Nuclear Deterrence, North Korea, and Dr. King: A Talk Given by Winslow Myers
In my judgment as an interested citizen, there is a breathtaking degree of denial and illusion in the world of nuclear strategy, on all sides. Kim Jong Un deludes his people with crude propaganda about annihilating the United States. But Americans also underestimate American military strength, along with the strength of the other nuclear powers—a level of potential destruction that could be world-ending. Denial, unquestioned assumptions, and drift masquerade as rational policy. Putting war prevention first is overshadowed by a paradigm of casual bellicosity.
Granting that North Korea initiated the Korean war, 80% of North Korea was destroyed before it was over. The head of the Strategic Air Command, Curtis Lemay, dropped more bombs on North Korea than were detonated in the entire Asia-Pacific theater during World War II. The North Korean economy was decimated and has only partly recovered. There was famine in the 1990s. There’s no closure, no formal treaty of peace. The North Korean mind-set is that we are still at war—a convenient excuse for their leaders to scapegoat the U.S., distracting the minds of their citizens with an external enemy—a classic totalitarian trope. Our country continues to play right into this scenario.

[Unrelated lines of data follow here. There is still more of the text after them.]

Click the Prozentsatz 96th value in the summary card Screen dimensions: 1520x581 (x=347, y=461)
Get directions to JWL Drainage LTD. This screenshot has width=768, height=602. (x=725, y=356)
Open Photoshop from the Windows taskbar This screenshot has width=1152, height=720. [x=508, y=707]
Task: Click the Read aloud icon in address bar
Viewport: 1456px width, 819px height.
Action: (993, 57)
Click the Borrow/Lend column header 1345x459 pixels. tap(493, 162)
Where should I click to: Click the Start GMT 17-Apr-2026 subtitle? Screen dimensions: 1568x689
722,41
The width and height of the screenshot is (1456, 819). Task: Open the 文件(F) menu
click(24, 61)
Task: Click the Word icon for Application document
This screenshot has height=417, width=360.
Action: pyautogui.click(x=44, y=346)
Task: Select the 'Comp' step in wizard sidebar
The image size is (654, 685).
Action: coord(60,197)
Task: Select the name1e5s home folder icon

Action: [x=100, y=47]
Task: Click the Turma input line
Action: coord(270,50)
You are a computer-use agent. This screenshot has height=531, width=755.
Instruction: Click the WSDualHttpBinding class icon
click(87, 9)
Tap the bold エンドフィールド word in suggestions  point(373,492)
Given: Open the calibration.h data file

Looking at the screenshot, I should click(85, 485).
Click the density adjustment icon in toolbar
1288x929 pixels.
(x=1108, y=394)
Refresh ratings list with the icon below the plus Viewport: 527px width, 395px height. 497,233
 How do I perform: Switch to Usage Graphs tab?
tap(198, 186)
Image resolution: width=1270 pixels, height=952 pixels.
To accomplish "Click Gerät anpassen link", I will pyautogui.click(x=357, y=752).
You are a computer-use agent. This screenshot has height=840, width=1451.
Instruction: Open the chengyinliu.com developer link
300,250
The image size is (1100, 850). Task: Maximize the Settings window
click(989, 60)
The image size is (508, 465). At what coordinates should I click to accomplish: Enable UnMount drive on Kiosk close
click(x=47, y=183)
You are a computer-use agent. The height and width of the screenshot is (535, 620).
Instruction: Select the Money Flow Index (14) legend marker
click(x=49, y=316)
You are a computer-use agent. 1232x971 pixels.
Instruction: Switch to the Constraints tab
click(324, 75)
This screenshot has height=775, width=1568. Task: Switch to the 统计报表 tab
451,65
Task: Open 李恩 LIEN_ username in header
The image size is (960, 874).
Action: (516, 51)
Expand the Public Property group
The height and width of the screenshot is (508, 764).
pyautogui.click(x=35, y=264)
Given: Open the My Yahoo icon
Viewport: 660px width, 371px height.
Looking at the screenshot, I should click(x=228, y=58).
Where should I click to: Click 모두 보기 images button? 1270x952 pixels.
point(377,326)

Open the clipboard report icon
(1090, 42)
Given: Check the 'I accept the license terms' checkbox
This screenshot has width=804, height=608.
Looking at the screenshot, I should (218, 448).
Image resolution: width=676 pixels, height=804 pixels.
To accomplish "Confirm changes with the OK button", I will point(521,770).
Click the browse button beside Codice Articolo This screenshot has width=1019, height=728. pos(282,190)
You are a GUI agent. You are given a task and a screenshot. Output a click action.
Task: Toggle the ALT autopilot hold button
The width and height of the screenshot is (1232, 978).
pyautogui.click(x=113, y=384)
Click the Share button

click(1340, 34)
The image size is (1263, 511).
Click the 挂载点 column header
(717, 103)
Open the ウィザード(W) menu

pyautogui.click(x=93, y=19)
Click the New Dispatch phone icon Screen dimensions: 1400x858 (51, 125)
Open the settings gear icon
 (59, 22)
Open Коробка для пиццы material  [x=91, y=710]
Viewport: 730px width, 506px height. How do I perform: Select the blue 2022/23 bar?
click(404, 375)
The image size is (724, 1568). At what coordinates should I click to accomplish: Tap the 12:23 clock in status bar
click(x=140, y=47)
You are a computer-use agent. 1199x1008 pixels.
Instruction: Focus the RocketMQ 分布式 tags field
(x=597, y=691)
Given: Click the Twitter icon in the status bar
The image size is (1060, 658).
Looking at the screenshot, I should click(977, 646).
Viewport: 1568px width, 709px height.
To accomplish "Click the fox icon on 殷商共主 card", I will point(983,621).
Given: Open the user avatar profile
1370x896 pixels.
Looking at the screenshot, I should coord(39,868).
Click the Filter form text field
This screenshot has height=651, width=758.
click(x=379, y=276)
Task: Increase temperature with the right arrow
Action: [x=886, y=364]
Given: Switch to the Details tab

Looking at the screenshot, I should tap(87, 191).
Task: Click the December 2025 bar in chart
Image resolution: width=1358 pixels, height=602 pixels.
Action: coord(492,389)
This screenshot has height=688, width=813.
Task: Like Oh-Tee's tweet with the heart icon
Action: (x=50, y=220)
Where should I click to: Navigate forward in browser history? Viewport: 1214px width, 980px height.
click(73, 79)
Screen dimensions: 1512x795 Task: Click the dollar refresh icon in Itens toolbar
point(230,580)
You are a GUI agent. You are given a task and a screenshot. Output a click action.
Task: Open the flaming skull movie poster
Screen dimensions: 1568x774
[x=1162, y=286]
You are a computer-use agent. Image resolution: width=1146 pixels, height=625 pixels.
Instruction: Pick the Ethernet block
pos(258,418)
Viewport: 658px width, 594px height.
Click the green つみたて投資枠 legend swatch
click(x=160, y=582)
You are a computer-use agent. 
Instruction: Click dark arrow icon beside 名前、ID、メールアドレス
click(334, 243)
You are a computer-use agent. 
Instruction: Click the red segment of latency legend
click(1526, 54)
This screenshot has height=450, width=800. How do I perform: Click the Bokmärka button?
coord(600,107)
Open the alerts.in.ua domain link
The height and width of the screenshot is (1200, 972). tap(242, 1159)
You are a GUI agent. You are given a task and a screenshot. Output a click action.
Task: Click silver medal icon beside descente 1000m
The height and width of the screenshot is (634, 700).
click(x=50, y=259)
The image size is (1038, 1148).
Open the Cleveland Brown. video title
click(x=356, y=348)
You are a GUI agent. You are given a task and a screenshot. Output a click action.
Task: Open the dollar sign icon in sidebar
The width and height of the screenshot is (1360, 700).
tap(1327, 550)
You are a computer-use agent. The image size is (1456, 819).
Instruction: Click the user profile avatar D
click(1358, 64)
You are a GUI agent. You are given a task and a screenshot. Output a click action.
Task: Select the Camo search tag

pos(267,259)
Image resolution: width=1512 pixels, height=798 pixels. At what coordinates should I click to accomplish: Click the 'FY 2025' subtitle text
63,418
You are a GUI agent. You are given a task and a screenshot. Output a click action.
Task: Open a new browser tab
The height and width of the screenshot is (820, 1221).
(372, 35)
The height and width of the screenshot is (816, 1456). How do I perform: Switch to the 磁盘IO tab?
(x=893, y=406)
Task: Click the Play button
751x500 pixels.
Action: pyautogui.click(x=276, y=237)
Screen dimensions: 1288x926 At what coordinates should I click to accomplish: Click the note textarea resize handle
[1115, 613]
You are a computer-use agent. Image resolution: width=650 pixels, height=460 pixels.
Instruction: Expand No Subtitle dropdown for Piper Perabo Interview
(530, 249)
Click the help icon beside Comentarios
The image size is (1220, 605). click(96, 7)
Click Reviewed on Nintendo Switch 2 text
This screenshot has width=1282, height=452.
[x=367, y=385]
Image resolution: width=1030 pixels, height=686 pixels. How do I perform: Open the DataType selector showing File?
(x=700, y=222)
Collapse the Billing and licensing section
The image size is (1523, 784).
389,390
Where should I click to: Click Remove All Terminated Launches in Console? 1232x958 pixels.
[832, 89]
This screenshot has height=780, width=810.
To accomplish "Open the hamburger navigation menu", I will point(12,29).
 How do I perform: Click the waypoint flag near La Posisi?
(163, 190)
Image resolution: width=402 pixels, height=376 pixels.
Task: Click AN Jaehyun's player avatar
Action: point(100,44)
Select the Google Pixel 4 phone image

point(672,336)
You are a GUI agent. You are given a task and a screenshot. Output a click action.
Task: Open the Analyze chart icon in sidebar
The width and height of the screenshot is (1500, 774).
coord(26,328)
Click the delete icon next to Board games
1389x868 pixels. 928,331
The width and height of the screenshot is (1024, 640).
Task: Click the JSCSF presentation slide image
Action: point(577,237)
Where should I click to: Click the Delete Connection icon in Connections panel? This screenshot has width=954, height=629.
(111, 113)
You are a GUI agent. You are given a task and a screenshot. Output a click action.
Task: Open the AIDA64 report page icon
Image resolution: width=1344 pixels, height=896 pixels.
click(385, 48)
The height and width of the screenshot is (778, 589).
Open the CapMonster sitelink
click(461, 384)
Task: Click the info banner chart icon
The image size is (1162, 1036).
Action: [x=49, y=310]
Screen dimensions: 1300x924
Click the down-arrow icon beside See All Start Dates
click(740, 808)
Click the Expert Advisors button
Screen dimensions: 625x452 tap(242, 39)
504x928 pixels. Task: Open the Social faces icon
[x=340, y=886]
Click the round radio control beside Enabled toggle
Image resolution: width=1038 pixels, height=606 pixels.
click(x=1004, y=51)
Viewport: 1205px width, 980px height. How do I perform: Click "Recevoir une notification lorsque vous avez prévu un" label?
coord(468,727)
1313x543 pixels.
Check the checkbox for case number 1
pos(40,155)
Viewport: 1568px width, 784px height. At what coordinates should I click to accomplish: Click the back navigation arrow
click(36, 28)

Kim Jong Un’s family is complicit in illicit arms and heroin sales, currency counterfeiting, ransom ware that cruelly disrupted the work of hospitals around the world, assassination of relatives, arbitrary detention, and torture of dissidents in secret forced labor camps.
But our present crisis with North Korea is only a particular instance of a general planetary condition, one that is equally acute in the Kashmir conflict, for example, which pits nuclear India against nuclear Pakistan. As Einstein wrote in 1946, “The unleashed power of the atom has changed everything save our modes of thinking, and we thus drift toward unparalleled catastrophe.” Unless we find a new mode of thinking, we’re going to be dealing with more North Koreas down the time-stream.
All the complexity of nuclear strategy, can be boiled down to two inescapable potentialities: We have long surpassed an absolute limit of destructive power and no technological system invented by humans has been forever error-free.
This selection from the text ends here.